A recent case in Pennsylvania ruled that a nursing home’s arbitration agreement requiring a resident, “Fay V.” to pay half the costs of arbitration was “unconscionable.” Kohlman v. Grane Healthcare Company (Pa. Super 118, J-A25034-21, July 5, 2022). The ruling arose after the estate for Ms. V., who died three months after admission, filed a wrongful death lawsuit against the nursing home and other defendants.
According to the court transcripts, at the time of her admission, Fay V. was 67 years old and was suffering from a number of conditions, including congestive heart failure, diabetes, and pressure ulcers. The nursing home’s assessment of her condition at the time of her admission reported that “she was alert and oriented and had no memory problems or dementia, but that she was also suffering from anxiety and sometimes had trouble concentrating.”
It’s assessment also reported that ‘Fay’s vision was impaired to the point that even with glasses, she was ‘not able to see newspaper headlines but can identify objects.’ Yet upon her admission to Highland Park, she signed a number of documents, including a seven-page Nursing Services Agreement, a two-page Agreement to Arbitrate Disputes (the Arbitration Agreement), and a Resident Representative Agreement concerning the handling of her finances, in which Decedent designated herself as her representative.
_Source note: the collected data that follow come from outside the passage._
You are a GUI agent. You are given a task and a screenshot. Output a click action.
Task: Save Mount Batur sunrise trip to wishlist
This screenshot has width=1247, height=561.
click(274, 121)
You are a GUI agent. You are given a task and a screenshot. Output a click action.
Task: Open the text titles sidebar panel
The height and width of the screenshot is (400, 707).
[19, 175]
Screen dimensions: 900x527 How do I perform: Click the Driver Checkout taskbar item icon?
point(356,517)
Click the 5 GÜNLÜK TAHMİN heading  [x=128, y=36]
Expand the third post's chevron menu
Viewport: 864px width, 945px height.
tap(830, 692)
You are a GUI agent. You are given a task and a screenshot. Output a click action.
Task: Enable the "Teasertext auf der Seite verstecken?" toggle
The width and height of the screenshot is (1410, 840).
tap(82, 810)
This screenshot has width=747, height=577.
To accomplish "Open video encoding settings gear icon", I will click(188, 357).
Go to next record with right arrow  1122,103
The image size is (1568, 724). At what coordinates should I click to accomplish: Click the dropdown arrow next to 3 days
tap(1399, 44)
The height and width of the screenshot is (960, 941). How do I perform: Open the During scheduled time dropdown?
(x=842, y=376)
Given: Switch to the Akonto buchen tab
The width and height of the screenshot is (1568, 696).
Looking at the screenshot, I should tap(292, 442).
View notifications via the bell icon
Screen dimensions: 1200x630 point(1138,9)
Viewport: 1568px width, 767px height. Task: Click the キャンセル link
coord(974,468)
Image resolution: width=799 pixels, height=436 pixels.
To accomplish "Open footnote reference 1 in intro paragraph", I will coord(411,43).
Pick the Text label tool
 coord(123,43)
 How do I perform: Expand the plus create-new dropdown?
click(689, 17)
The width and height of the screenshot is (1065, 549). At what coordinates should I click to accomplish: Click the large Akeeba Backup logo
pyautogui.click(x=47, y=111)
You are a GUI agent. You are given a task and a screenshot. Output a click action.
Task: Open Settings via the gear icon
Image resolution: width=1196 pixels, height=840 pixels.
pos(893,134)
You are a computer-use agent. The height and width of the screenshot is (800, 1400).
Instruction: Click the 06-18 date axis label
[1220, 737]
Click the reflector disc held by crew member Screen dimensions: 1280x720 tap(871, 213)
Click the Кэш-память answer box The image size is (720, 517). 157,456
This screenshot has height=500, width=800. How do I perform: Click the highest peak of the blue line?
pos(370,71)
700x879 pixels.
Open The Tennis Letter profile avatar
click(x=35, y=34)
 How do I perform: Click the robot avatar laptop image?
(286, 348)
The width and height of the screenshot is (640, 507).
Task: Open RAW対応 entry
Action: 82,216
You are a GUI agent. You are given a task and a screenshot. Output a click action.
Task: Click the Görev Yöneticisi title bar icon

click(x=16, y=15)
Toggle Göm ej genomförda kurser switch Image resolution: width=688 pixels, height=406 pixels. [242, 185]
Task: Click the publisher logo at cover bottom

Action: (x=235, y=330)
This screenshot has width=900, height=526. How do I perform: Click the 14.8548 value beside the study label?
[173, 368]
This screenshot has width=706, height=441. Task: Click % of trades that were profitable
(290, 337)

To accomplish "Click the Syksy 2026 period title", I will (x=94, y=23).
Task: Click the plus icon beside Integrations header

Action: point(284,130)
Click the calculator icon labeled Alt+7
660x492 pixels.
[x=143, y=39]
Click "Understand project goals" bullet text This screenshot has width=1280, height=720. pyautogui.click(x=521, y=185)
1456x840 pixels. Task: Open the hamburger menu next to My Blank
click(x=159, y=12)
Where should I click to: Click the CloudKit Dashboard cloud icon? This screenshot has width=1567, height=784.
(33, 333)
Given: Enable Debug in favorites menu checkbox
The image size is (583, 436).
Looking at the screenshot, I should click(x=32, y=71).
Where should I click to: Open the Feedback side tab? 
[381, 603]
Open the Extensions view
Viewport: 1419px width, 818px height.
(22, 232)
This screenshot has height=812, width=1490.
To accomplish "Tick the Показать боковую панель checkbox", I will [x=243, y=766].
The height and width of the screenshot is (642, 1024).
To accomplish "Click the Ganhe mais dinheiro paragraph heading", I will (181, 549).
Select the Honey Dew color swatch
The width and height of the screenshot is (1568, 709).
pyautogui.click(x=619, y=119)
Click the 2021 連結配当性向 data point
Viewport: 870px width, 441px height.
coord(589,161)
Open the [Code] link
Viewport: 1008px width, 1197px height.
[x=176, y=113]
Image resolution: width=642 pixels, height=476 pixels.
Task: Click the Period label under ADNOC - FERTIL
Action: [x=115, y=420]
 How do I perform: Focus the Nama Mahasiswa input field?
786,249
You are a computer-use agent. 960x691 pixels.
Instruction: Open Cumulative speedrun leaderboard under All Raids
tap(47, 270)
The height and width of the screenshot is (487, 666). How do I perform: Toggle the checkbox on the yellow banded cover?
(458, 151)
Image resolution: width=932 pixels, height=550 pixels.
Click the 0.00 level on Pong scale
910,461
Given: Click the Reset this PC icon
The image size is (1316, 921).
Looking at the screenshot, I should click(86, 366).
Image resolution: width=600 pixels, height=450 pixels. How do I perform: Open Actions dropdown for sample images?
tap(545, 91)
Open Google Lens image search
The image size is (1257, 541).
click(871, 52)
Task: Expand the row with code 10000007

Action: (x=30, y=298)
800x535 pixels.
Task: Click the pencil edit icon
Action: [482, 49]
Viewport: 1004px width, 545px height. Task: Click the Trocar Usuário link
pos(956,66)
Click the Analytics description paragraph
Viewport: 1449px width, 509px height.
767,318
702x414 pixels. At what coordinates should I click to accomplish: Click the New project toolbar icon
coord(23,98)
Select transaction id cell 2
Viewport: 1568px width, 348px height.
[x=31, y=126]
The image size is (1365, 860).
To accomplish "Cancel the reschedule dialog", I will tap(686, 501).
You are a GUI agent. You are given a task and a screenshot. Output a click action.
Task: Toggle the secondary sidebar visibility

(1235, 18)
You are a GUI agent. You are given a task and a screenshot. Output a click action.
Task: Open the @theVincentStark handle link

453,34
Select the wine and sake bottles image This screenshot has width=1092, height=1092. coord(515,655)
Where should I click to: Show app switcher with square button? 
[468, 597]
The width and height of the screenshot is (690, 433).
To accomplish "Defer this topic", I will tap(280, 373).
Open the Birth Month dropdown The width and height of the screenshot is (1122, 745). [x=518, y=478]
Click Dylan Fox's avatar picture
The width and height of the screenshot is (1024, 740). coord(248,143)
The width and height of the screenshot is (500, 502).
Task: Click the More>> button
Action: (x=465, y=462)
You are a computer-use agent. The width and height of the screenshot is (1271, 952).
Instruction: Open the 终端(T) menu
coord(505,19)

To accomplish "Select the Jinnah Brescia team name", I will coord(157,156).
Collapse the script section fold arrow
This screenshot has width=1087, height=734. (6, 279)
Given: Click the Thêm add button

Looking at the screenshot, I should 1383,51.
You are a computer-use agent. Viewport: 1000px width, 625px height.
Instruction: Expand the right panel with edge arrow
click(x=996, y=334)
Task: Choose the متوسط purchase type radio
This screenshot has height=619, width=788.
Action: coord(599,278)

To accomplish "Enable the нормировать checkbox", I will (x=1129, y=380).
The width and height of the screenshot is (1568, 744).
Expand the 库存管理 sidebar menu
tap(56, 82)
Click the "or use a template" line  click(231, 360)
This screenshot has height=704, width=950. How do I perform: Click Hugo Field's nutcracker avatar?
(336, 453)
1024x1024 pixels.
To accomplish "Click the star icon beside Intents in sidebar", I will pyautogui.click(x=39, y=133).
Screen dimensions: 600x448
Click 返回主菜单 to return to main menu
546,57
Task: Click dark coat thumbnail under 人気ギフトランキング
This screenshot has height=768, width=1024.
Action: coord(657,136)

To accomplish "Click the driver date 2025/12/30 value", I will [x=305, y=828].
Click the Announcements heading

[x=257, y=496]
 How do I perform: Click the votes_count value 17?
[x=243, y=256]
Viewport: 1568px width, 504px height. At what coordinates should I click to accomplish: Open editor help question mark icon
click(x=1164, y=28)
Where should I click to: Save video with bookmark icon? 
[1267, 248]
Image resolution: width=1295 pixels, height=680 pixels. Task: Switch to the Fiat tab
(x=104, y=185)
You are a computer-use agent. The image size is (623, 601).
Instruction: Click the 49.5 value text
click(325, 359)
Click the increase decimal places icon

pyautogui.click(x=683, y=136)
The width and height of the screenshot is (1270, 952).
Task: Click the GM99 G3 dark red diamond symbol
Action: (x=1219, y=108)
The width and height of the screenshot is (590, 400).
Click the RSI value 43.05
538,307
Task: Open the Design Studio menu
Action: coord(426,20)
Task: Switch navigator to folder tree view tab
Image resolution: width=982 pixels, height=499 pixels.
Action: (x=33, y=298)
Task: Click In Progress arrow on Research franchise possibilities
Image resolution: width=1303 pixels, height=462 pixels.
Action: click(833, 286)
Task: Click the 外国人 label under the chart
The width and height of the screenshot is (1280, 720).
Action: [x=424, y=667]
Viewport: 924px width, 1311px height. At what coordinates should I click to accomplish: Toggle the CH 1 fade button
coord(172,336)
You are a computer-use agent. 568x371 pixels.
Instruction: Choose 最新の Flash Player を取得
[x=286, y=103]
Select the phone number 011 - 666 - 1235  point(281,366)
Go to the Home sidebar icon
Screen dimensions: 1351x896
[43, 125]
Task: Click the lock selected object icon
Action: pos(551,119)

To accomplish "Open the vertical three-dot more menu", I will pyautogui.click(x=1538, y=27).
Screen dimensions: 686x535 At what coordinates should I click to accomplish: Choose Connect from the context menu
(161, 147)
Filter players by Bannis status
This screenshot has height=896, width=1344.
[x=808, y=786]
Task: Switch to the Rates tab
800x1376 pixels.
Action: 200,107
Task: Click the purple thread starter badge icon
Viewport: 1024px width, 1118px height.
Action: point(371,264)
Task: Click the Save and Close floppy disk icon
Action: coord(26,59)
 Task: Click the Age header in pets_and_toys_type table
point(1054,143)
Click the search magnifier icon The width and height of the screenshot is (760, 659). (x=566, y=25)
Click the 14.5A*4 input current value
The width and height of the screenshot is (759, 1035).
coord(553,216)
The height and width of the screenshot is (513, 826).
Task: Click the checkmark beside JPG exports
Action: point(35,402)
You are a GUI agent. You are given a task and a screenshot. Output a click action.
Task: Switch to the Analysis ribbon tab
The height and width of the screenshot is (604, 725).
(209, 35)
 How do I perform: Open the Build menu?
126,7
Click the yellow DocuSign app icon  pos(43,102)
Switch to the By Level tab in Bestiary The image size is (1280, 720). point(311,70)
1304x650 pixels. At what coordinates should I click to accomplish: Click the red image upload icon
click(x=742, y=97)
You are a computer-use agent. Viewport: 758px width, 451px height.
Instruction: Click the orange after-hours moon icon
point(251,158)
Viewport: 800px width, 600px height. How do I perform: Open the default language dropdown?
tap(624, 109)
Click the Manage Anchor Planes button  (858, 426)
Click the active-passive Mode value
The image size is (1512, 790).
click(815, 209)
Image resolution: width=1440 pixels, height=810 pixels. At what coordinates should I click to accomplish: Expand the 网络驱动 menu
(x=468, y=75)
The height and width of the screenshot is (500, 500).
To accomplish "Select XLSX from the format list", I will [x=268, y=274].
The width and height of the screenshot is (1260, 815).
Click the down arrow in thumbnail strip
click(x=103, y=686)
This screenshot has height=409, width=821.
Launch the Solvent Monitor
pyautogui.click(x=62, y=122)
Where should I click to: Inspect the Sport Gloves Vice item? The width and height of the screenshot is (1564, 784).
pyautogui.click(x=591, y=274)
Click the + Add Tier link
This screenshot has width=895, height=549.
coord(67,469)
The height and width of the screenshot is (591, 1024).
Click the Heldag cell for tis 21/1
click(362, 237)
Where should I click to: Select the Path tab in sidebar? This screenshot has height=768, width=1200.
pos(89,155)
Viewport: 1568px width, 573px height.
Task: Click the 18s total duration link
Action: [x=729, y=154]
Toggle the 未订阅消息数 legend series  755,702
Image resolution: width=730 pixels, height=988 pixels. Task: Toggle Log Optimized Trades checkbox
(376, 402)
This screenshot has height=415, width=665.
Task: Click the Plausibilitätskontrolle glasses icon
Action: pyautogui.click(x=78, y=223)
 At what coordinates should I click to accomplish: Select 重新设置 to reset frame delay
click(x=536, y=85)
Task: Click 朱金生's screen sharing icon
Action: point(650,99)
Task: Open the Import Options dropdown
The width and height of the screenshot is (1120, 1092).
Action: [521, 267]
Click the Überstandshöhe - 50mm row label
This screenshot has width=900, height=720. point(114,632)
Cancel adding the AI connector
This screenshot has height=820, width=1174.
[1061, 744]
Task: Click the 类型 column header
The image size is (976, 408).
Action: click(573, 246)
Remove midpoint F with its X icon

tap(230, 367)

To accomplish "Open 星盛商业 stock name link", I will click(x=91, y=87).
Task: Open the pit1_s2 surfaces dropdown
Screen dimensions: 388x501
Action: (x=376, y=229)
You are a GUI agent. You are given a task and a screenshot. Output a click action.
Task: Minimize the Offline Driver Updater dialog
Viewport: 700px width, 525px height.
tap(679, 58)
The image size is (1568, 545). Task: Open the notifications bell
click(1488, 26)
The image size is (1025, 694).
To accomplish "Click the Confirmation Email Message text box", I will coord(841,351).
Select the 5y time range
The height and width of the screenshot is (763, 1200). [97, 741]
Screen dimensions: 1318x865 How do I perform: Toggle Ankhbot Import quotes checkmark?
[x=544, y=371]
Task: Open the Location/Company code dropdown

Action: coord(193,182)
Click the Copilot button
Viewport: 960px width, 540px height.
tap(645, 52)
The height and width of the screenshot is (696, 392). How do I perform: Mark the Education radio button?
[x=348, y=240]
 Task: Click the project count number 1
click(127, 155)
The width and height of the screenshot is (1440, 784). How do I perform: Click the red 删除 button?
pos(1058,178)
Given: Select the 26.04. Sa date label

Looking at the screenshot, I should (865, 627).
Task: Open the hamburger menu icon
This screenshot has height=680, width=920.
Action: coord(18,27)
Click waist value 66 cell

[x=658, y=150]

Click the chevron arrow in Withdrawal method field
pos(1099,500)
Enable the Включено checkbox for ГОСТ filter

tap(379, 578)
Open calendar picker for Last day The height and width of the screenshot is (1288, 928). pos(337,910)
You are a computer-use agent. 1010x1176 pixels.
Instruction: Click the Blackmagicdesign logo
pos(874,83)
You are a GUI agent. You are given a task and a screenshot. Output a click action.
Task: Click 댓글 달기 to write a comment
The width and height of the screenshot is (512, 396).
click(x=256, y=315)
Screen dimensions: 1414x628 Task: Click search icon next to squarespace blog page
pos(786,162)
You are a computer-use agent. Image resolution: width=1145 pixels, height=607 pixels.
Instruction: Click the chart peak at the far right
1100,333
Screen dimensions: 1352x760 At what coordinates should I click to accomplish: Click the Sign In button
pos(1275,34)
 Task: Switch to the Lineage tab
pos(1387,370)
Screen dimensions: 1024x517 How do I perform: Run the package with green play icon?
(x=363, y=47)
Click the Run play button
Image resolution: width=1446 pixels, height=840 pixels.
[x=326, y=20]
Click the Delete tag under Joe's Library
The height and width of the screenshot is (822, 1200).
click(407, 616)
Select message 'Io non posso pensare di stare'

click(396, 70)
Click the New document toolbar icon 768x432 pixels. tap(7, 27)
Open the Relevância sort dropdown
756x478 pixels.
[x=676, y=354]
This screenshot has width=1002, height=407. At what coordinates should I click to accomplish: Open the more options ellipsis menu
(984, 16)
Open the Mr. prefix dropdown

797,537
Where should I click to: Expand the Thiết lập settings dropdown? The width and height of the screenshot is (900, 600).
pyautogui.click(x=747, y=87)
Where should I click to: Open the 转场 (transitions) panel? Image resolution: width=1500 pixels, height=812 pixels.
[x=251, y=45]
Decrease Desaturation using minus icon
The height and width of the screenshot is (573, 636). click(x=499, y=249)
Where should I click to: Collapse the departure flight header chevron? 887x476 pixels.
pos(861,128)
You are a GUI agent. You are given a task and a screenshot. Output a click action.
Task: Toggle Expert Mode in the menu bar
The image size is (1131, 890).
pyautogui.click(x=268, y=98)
In trial court, the court ruled the Arbitration Agreement as unconscionable (excessively unreasonable) because Decedent was in pain and was medicated at the time that she signed the Arbitration Agreement, Decedent was alone when she was asked to sign the Arbitration Agreement, had no opportunity to read the Arbitration Agreement and was not given a copy to review, and the provisions of the Arbitration Agreement were not fully read or explained to Decedent.